Smise di andarci a letto. Smise del tutto di cercarlo. Prese a compiere, anzi, ogni consapevole sforzo per evitarlo. Ormai da quando lui si era ripreso abbastanza da insistere per accompagnarla, passavano del tempo assieme solo a Versailles, sul luogo di lavoro, in un posto in cui era facile non potersi o non doversi parlare. Iniziò perfino a farsi scortare a casa da Girodel, a volte, pur di non doverlo abboccare. Oppure lo congedava con la scusa (che tanto scusa non era) che non doveva sforzare troppo la vista in quel momento di transizione.

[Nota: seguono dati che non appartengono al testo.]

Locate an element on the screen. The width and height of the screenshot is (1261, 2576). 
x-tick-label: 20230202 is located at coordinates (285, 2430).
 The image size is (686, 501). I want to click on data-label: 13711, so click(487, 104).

Si sentiva oppressa. Dilaniata dal senso di colpa. Per non saper ricambiare i suoi sentimenti, per averlo privato di un occhio, per avergli in definitiva funestato tutta la vita. Da quanto la amava? Di certo da prima di quella loro avventura. Ti amo da tanto, le aveva detto. Quanto doveva averlo fatto soffrire! Se ci rifletteva si sentiva aprire dentro ed era una cosa che la sbigottiva: non aveva mai sperimentato un dolore tanto lancinante, non sapeva come gestirlo. Non riusciva più neppure a reggere la sua vista. Sapeva, si rendeva perfettamente conto che André avrebbe avuto bisogno del suo aiuto in un momento tanto difficile, ma non trovava dentro di sé la volontà né il modo di soccorrerlo, e la consapevolezza che stargli vicino sarebbe stata la cosa giusta, che avrebbe dovuto farlo, quasi per obbligo morale, congelava in lei qualsiasi impulso spontaneo di andare al suo capezzale.

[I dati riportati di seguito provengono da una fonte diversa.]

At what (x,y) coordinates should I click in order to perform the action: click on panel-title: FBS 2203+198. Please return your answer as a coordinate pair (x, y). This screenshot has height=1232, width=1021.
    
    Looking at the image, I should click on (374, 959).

André si aspettava che lei lo riamasse? Avvicinandosi a lui, avrebbe incoraggiato i suoi sentimenti? Se si fosse dichiarato di nuovo cosa avrebbe dovuto fare? Sarebbe stato giusto ricambiarlo per ripagarlo di quanto aveva sofferto: aveva perfino perso un occhio per lei... Ma non ci riusciva, non poteva amare per forza, era un’assurdità! Eppure se pensava a tutto quello che avevano fatto assieme... che gli aveva fatto. Dio, come poteva avergli fatto tutto quello che gli aveva fatto! Pazza, crudele e stupida! E come trovare la faccia tosta di andare da lui ora e comportarsi da amica dopo tutto questo?
Non riusciva più ad avere a che fare con lui.
Si allontanava sempre più da André, per quanto si rendesse conto che era vigliaccheria, che era sbagliato. E André, prostrato fisicamente dalle proprie condizioni e moralmente dal suo distacco, non trovava la forza di riavvicinarsi a lei: dopo il ferimento si era chiuso in se stesso, per cercare di scoprire una sua nuova dimensione, per provare a ricostruire la propria fiducia in sé, e... e sì, anche per tentare di soffocare quelle urla di terrore che nessuno avrebbe dovuto sentire (cieco, diventerai cieco, un invalido, un rottame incapace di badare a se stesso, figurarsi a lei, e lei lo sa, non lo vedi, non sa come dirtelo, ti evita, non ti ama, è tutto finito).
In questo modo, le fornì involontariamente lo spazio per innalzare con agio un muro di indifferenza dietro cui trincerarsi e fingere che nulla fosse successo. Un muro di cui Oscar aveva bisogno per difendersi, perché la sofferenza di lui la uccideva più di quanto avesse mai fatto la propria.
Fu in quella fase di stallo che arrivò Fersen.